La genèse de la Kabylie. Au origines de l’affirmation berbère en Algérie (1830-1962) . Essai de Yassine Temlali (Préface de Gibert Meynier et postface de Malika Rahal).  Editions Barzakh, Alger  2015, 307 pages, 1 000 dinars

Comment s’est formée la Kabylie. Comment s’est formée la nation algérienne. A travers l’évolution historique retracée par l’auteur, on arrive quelque peu , mais pas tout à fait, à démêler l’écheveau d’une situation aussi compliquée que  ses hommes .

A travers une étude comparative des deux bastions montagneux de la berbérité en Algérie – la Kabylie et les Aurès Nementchasl’ auteur tente de restituer le cadre historique dans lequel est née la conscience culturelle et politique berbère.

Bien sûr, rien ne peut être compris sans une prise en compte du poids de la colonisation du pays....et de l’attitude d’Algériens « peu solidaires  » du pouvoir janissaire oppressif.

En écrivant cette « pré-histoire » de l’affirmation politique berbère contemporaine en Algérie, il a tenté de fonder « scientifiquement  » une distance critique vis-à-vis des discours identitaristes, qu’ils soient berbéristes, kabylistes, arabistes ou islamistes.....et, surtout éviter une histoire « éclatée » en une multitude de récits ethniques.
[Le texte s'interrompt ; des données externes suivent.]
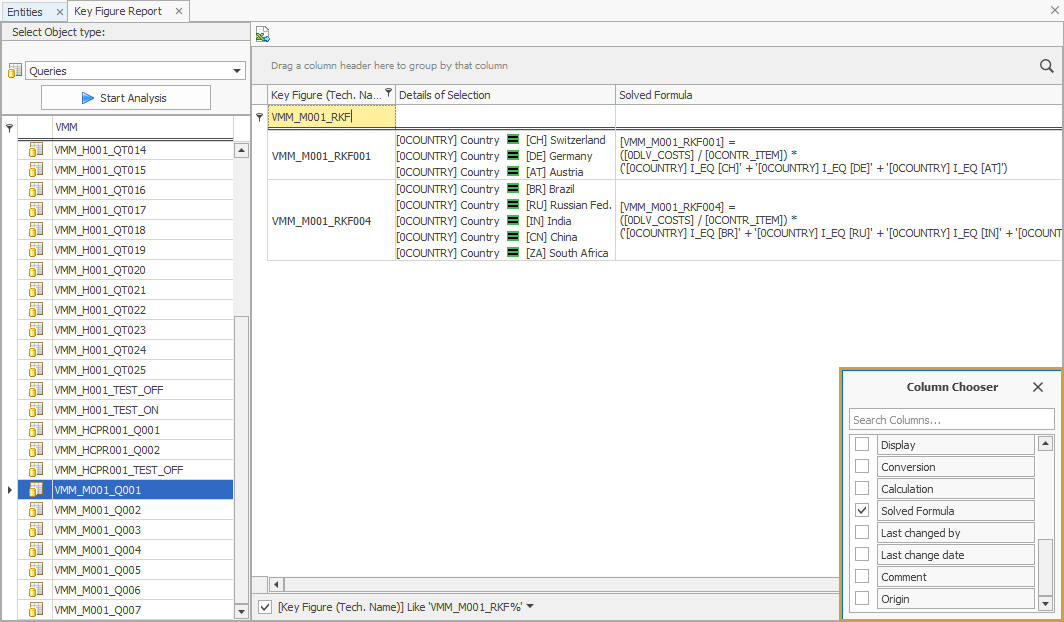1064x622 pixels.
Task: Uncheck the Solved Formula column checkbox
Action: 862,511
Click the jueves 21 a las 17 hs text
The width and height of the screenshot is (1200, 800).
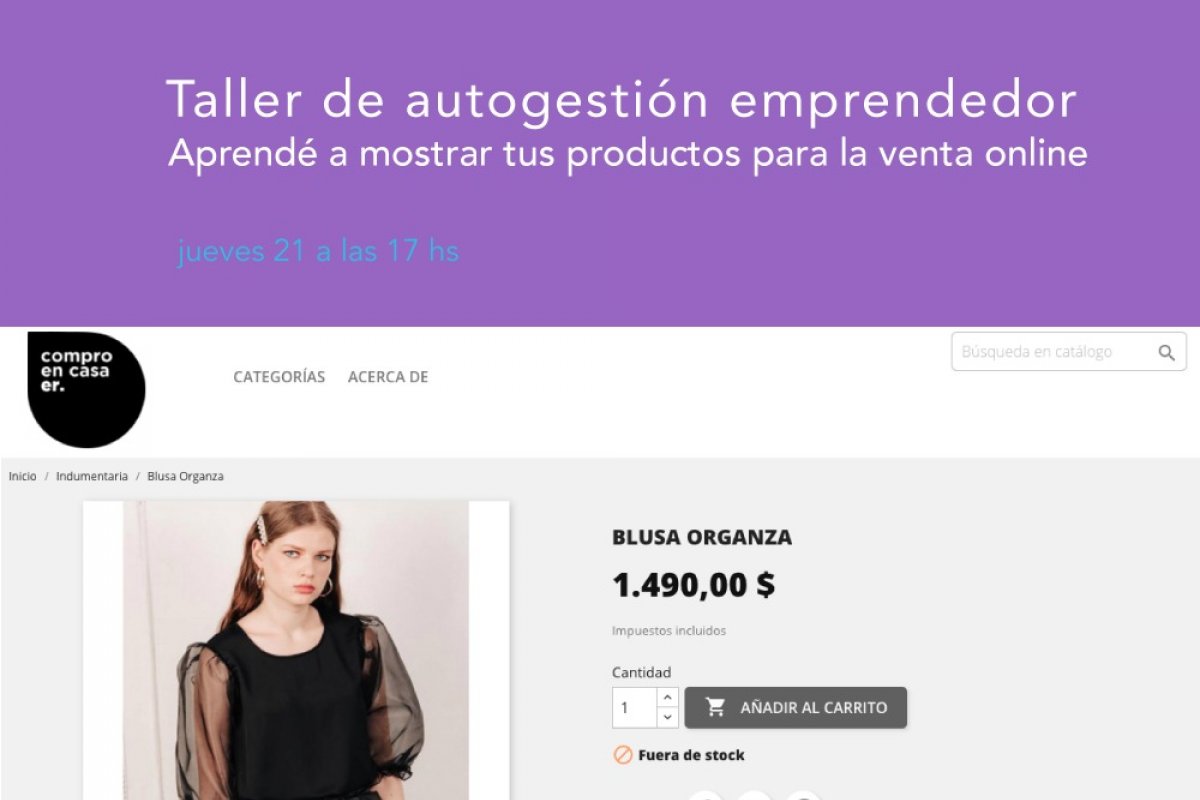coord(318,251)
Les langues berbères ont difficilement survécu , tout particulièrement durant les conquêtes islamo-arabes et l’occupation française, même si l’arabisation première était essentiellement citadine et que les hilaliens ont été des «  agents redoutables de l’arabisation du Maghreb » . Seuls les montagnes et les oasis ont été les ultimes refuges de la berbérophonie. C’est l’occupation française qui va apporter avec elle un bouleversement socio-économique et culturel avec son « analphabétisation  » et sa « désislamisation » , avec un credo : « diviser pour régner » et entraîner la rupture des liens de solidarité supra-tribale. Avec, cependant,  une sorte de retour de manivelle :  l’occupation française  est devenue, sans se rendre compte, « un agent d’intégration des régions berbérophones à un nouveau pays, l’Algérie » ....Les élites instruites algériennes ont redécouvert  la « berbérité » de l’Afrique du Nord.

L’auteur consacre un chapitre aux deux courants que sont le « berbéro-nationalisme » et le « berbérisme ».

Et, bien sûr, il y a la Guerre de libération –une tranche de l’Histoire à ne pas regarder à travers la lorgnette déformée par l’ethnographie coloniale, qui essentialise les données sociologiques et évite de poser le problème de la responsabilité du commandement du Fln , issu du Congrès de la Soummam, dans l’aggravation des dissenssions  internes -  qui a vu « le particularisme auréssien à l’épreuve du jacobinisme du Fln »

L’Auteur : Né à Biskra en 1969, issu d’un famille d’ascendance chaouie...arabisée (Béni Barbar/Khenchela) , vivant entre Alger et Le Caire.  Journaliste, traducteur et chercheur en histoire et linguistique (études à Constantine où, militant de de la cause amazighe,  il a appris le kabyle, et à Alger.....et à l’Université de Leyde aux Pays Bas). Déjà auteur d’un ouvrage : « Algérie , chroniques littéraires de deux guerres » , aux Editions Barzakh.

Avis :  Un historien pas ordinaire. Une démarche d’analyse exemplaire par sa rigueur. Un essai global et documenté. Un ouvrage innovant . Une histoire captivante...mais  inquiétante.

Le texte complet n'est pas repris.